_INSTRUCTIONS FOR THE TASK_
Please continue the account of Marie's final days from the point where it stops.

_TEXT SEGMENT_
Start of Block

The last several weeks of March were all about death and dying. I suppose it was an appropriate precursor to Easter. I’ll tell you about just one of the several cases I’ve been dealing with, the one has been the closet to my heart. 

Marie came to our wound care clinic about six months ago with untreated stage 4 breast cancer. Forty-three years old, married with three children, though her husband and two of her older children are living in Nigeria where her husband is working. Marie is Christian but most of her family practices local forms of voodoo/ancestral worship. 

When she first became sick, relatives told her their family gods would heal her with herbal treatments. But then when the tumors in her left breast grew to the size of a grapefruit and became infected, she came to our clinic. 

We initially sent her to a Baptist Mission hospital in the north that specializes in oncology, but they said it was too far advanced and that treatment wasn’t an option. She came back to Vogan, and we began treating her three times a week at our wound clinic to control the infection and provide palliative care. Since she speaks good English we became friends. 

Her condition began to worsen and her health went into severe decline. She became too weak to come to the clinic so we started making home visits to her village, about 40 minutes from Vogan on bad roads.

We knew her time was getting close. 

A women’s Bible study group in the United States heard of her plight and was sending money to supplement her care, so we were able to buy things like protein powder when she stopped being able to eat. 

Then March 21st at 8 p.m., there was a knock at my door. Her sister was there and Marie was sitting on the back of a motorcycle taxi being held up by the driver. 

Marie whispered that the pain was too much and asked that I clean her wounds. Cleaning her wounds was not going to take the pain away but I knew that was not what she meant. She was desperate for relief of any kind. 

Given the time of night and condition of the roads, I can’t imagine the agony that drove her to make that journey in the dark especially as weak as she was.

So we went to the clinic. I called Hammer, the pastor who runs the Mission, because knew this situation called for pastoral counseling more than anything. He called another staff to join me. By the time the two of them showed up, I had cleaned her wounds, but she was restless, couldn’t get comfortable, and kept telling me to hurry. Then she started talking about how all she wanted to do was sleep. 

By then I knew what was happening. I told her to relax and let herself sleep, then stroked her hair as she started Kussmaul breathing…Literally, in minutes she passed. 

The other staff, Dela (who is young and had never seen anyone die), helped me clean her up, and Hammer brought us sheets to wrap her in. Her sister was beside herself with grief and we decided it was best if I drove them back to their village so they wouldn’t have to worry about keeping her upright on the motorcycle all that way. Plus it is what I wanted to do for her anyway. We had been on this journey together for almost 6 months and it felt right that my last act be to return her physical body “home.” 

We got to her village by 10 p.m., but then things got weird. 

Turns out if a person has a cut or physical injury or deformity that is related to the cause of death (like huge tumors sprouting from her breast), he/she cannot be buried in the regular family grave plot, but rather has to be buried somewhere else far away. So they had to call in their extended family, make blood sacrifices in their house and consult with the local gods for guidance. We sat in plastic chairs outside waiting because they refused to take her body out of the car.

End of Block

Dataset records
Start of Block

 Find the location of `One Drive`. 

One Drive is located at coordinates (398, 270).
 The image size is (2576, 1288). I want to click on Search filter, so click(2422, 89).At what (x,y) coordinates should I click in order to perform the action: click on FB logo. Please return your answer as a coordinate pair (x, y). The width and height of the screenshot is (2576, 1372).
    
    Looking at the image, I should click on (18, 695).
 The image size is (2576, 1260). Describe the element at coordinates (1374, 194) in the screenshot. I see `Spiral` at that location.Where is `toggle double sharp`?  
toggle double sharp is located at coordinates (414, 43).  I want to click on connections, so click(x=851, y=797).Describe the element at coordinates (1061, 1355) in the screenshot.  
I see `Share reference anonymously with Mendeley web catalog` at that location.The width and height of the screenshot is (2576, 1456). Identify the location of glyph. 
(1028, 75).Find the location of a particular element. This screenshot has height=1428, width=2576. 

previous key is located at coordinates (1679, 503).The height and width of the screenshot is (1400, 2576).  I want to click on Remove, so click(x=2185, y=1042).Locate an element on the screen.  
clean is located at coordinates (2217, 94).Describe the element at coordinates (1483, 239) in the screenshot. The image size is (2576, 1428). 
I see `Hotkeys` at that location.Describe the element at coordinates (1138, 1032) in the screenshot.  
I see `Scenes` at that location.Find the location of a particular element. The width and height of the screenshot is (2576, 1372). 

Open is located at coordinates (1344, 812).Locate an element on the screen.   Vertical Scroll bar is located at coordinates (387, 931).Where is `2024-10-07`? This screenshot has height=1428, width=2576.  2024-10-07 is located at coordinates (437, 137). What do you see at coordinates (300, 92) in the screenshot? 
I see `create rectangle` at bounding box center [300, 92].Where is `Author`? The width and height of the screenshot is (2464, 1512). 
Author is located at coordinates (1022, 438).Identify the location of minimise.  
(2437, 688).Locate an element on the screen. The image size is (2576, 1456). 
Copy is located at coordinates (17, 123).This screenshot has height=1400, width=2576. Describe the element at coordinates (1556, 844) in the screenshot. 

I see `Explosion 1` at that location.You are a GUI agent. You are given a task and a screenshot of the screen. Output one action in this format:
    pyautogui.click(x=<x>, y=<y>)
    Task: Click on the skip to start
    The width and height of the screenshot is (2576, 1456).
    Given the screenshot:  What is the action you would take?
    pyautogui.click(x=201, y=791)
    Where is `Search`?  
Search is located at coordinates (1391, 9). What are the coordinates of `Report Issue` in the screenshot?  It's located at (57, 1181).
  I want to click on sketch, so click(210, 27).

End of Block

_ANSWER TO THE PROBLEM_
Hammer was angry, saying this was backward. They should have taken her into the house, then started deliberations which would have freed us to go. Basically, they were not wanting to take responsibility for her. Finally at 11 p.m., when we were about ready to just take her body out and leave it in front of their house, they came and got her. I got home by midnight, exhausted and numb. You’d think after doing health care all these years I’d have better boundaries for these kinds of things, but I never do.

With Easter just a few weeks later, it was impossible to not ponder the meaning of Jesus’ suffering and death in light of Marie’s own suffering and passing.

I found comfort in Richard Rohr’s Good Friday meditation where he reminds us that Jesus dies for us “in solidarity with all human suffering.”  And he quotes James Alison suggesting that Jesus does this to prove his love to us.  I am comforted that Marie died knowing that.

I am also deeply relieved she is not suffering anymore and glad she came seeking help in her final moments. Part of me thinks she wanted to be at the clinic because that is where she always received comfort and love. And as I said, we have become friends. Her family is not terribly functional and did not give her good care at home for a variety of complex reasons. Sometimes providing comfort and healing in my line of work is not about helping the physical body at all. 

I am even more grateful that we serve a living God who gave up his life to show us that through Him, death has no victory, death has no sting. To quote Rohr again from the same meditation: “On the cross, the veil between the Holy and the unholy is torn and the ‘curtain of his body’ becomes a ‘living opening’ (Hebrews 10:20). We all can enter the Holy of Holies, which is the very heart of God. Nothing changed in heaven on Good Friday, but everything potentially changed on earth!”

Karen Alford is a CBF field personnel serving in Vogan, Togo, West Africa. You can learn more about and support her ministry at www.cbf.net/alford.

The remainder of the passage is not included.